In Situ Fluid Content Evaluation of Shale Oil Reservoirs: Insights from Laboratory and Wellsite Mobile Full-Diameter Core NMR

Abstract

Accurate assessment of in situ fluid occurrence and content in complex shale reservoirs is crucial for effective resource evaluation and shale oil extraction. Laboratory tests on placed samples often lead to misestimations due to movable fluid loss. Low-field nuclear magnetic resonance (NMR) technology, which eliminates the need to crush cores for pyrolysis experiments, is emerging as a vital tool for studying shale pore fluids. Simultaneously, mobile full-diameter core (MFDC) NMR at wellsite is advancing rapidly, allowing for the first-time testing of cores immediately after extraction. However, research in this field remains limited. This study employed an innovative laboratory oil–water restoration technique alongside two-dimensional (2D) transverse (T₁) – longitudinal relaxation time (T₂) NMR and wellsite MFDC to evaluate the in situ fluid content in the lower first member of Cretaceous Tengger (K₁bt₁) and Aershan (K₁ba) Formations of the Wuliyasitai Depression, Erlian Basin.
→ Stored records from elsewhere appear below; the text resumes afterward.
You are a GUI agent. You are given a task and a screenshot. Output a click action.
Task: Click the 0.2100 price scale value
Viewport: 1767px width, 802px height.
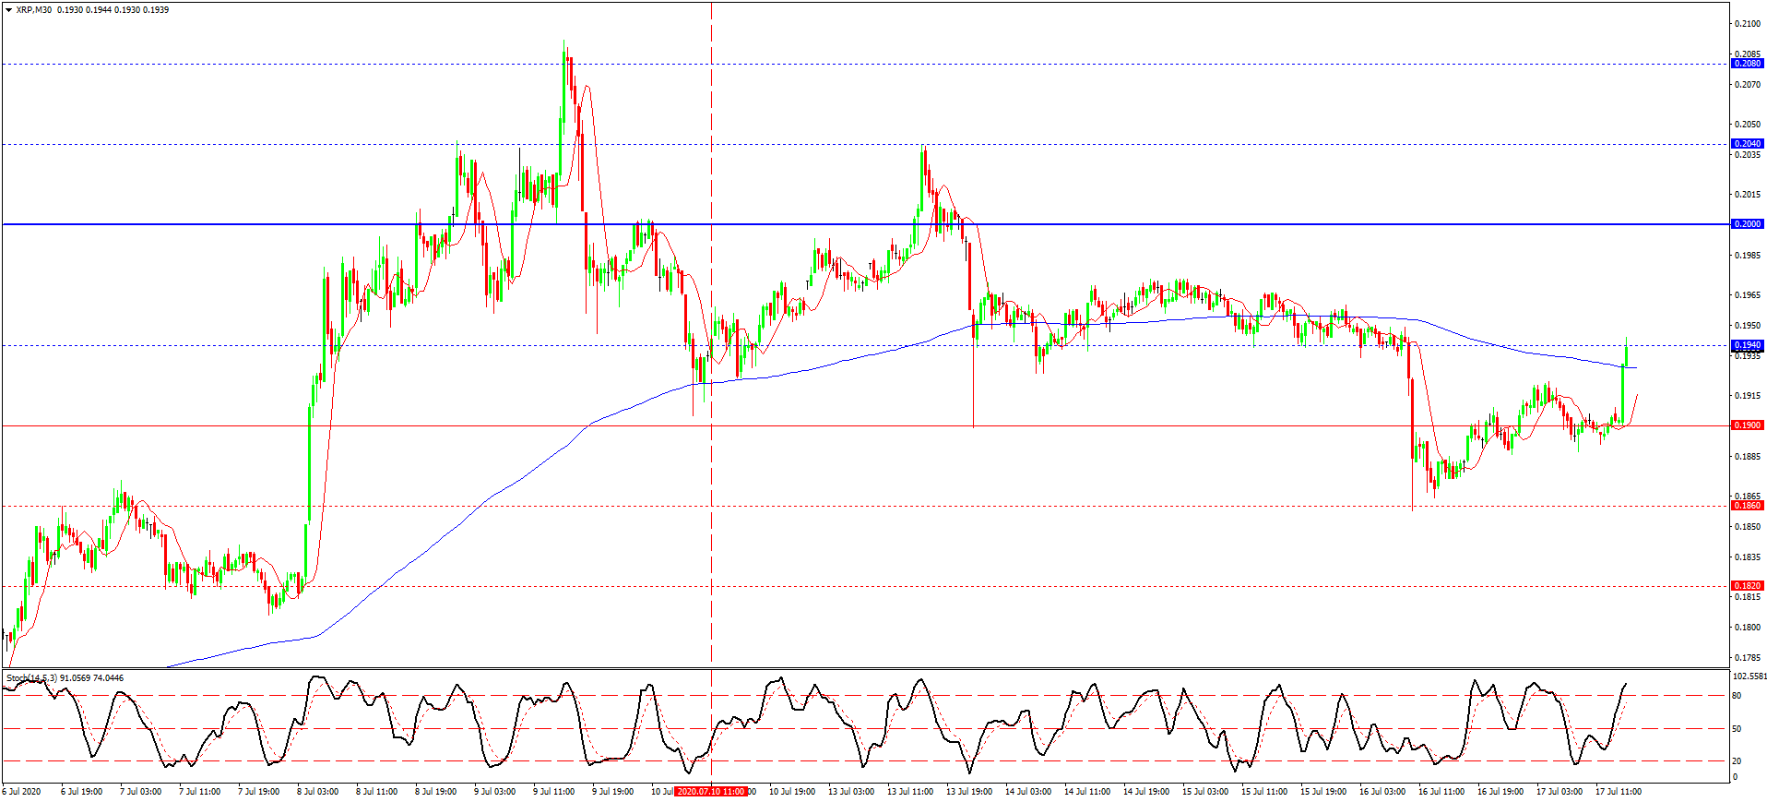pos(1747,24)

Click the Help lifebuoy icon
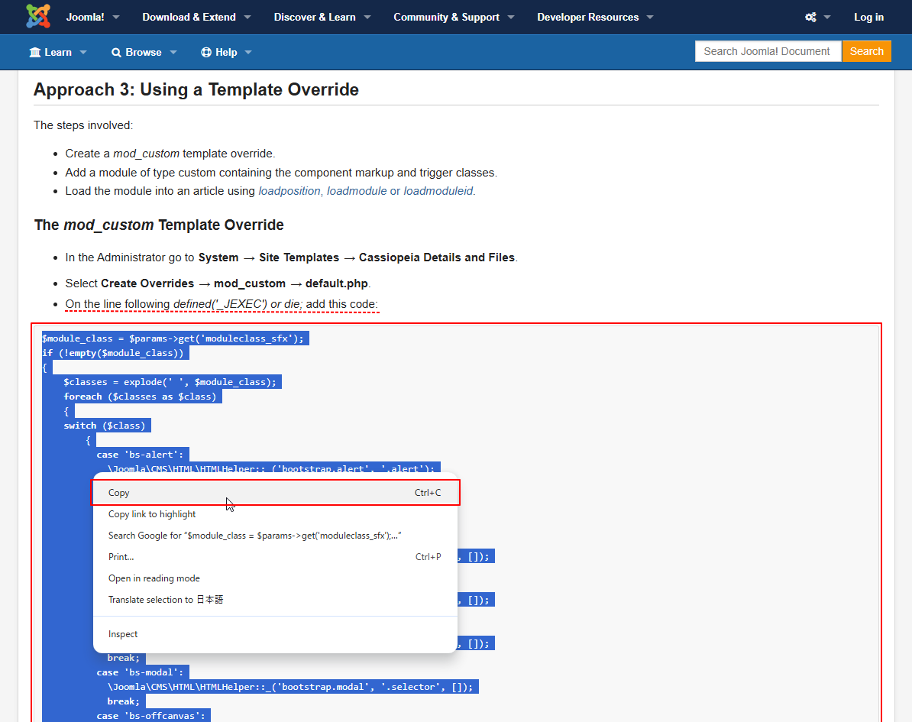tap(205, 52)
Our findings demonstrate that the 2D T₁–T₂ NMR technique effectively detected various hydrogen-containing components in shale oil reservoirs. Combined with quantitative analysis, it revealed the dynamic characteristics of oil–water signals during restoration, establishing a reliable method for assessing shale oil–water content. The multistage Rock-Eval (MRE) pyrolysis method strongly correlated with the 2D NMR results, confirming the reliability of NMR. Due to maturity-related variation in shale oil composition, the MRE pyrolysis results of the lower K₁bt₁ and K₁ba shales exhibited a different linear correlation with the 2D NMR data of as-received (AR) state shale, prompting adjustments to the NMR calibration coefficients for lower K₁bt₁ shale. The total oil content of the in situ fluid state shale was calculated to be 1.9582 and 3.2489 times greater than that of the AR state for the lower K₁bt₁ and K₁ba formations, respectively. The laboratory-measured oil content of the in situ state shale aligned well with MFDC NMR results, indicating that integrating laboratory oil–water restoration techniques with NMR provides a more effective and accurate representation of in situ fluid occurrence and content. Furthermore, the empirical S₁-corrected model developed for lower K₁bt₁ and K₁ba shales in the Erlian Basin holds potential for broader application in shale oil operations. Our research offers valuable insights into evaluating in situ fluids in shale oil reservoirs.